Put everything from the line containing "Cookie Preferences (60, 2465)" down through the last line below into a Markdown table with the columns Row and Line, skipping any blank lines.

-- start DATA ROWS --

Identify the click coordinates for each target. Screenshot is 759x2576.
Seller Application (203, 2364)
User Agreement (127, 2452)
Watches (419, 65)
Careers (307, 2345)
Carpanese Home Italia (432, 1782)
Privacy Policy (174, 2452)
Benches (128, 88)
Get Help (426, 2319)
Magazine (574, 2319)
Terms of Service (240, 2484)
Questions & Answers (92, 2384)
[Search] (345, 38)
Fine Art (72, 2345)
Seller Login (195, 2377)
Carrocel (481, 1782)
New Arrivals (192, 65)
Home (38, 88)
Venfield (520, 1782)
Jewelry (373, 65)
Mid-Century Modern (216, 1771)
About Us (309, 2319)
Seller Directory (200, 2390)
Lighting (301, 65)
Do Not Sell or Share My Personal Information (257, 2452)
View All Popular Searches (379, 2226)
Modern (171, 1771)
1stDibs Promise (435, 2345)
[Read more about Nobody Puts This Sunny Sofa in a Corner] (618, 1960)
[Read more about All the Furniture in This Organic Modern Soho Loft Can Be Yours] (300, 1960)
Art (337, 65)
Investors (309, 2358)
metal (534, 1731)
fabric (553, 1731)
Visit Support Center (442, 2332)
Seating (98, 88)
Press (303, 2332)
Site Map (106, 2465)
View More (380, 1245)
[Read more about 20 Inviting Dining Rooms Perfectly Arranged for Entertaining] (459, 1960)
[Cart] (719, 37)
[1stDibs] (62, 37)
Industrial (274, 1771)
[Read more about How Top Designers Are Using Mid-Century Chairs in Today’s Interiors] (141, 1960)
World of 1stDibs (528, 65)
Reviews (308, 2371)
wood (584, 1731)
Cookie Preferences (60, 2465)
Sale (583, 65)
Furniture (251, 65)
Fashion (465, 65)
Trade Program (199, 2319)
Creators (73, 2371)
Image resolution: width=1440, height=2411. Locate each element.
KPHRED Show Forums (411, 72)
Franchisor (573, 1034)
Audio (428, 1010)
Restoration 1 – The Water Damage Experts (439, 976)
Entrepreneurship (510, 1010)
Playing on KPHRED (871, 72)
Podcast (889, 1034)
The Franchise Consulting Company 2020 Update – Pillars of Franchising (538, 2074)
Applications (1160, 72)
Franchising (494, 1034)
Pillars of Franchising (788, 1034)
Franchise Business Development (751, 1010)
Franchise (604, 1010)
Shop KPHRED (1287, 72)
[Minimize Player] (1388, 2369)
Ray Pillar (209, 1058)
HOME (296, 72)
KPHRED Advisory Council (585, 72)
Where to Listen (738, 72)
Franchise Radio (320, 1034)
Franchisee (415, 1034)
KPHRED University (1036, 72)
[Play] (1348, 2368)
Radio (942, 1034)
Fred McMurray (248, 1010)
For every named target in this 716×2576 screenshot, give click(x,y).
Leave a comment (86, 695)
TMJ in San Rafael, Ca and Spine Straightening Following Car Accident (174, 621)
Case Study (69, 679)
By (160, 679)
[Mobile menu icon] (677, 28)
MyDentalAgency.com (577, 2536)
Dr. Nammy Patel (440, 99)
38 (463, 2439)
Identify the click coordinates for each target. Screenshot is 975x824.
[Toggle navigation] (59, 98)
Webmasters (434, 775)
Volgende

-- end DATA ROWS --

◆ **EXPECTED ANSWER**:
| Row | Line |
|---|---|
| 1 | Cookie Preferences (60, 2465) |
| 2 | Sale (583, 65) |
| 3 | Furniture (251, 65) |
| 4 | Fashion (465, 65) |
| 5 | Trade Program (199, 2319) |
| 6 | Creators (73, 2371) |
| 7 | Image resolution: width=1440, height=2411. Locate each element. |
| 8 | KPHRED Show Forums (411, 72) |
| 9 | Franchisor (573, 1034) |
| 10 | Audio (428, 1010) |
| 11 | Restoration 1 – The Water Damage Experts (439, 976) |
| 12 | Entrepreneurship (510, 1010) |
| 13 | Playing on KPHRED (871, 72) |
| 14 | Podcast (889, 1034) |
| 15 | The Franchise Consulting Company 2020 Update – Pillars of Franchising (538, 2074) |
| 16 | Applications (1160, 72) |
| 17 | Franchising (494, 1034) |
| 18 | Pillars of Franchising (788, 1034) |
| 19 | Franchise Business Development (751, 1010) |
| 20 | Franchise (604, 1010) |
| 21 | Shop KPHRED (1287, 72) |
| 22 | [Minimize Player] (1388, 2369) |
| 23 | Ray Pillar (209, 1058) |
| 24 | HOME (296, 72) |
| 25 | KPHRED Advisory Council (585, 72) |
| 26 | Where to Listen (738, 72) |
| 27 | Franchise Radio (320, 1034) |
| 28 | Franchisee (415, 1034) |
| 29 | KPHRED University (1036, 72) |
| 30 | [Play] (1348, 2368) |
| 31 | Radio (942, 1034) |
| 32 | Fred McMurray (248, 1010) |
| 33 | For every named target in this 716×2576 screenshot, give click(x,y). |
| 34 | Leave a comment (86, 695) |
| 35 | TMJ in San Rafael, Ca and Spine Straightening Following Car Accident (174, 621) |
| 36 | Case Study (69, 679) |
| 37 | By (160, 679) |
| 38 | [Mobile menu icon] (677, 28) |
| 39 | MyDentalAgency.com (577, 2536) |
| 40 | Dr. Nammy Patel (440, 99) |
| 41 | 38 (463, 2439) |
| 42 | Identify the click coordinates for each target. Screenshot is 975x824. |
| 43 | [Toggle navigation] (59, 98) |
| 44 | Webmasters (434, 775) |
| 45 | Volgende |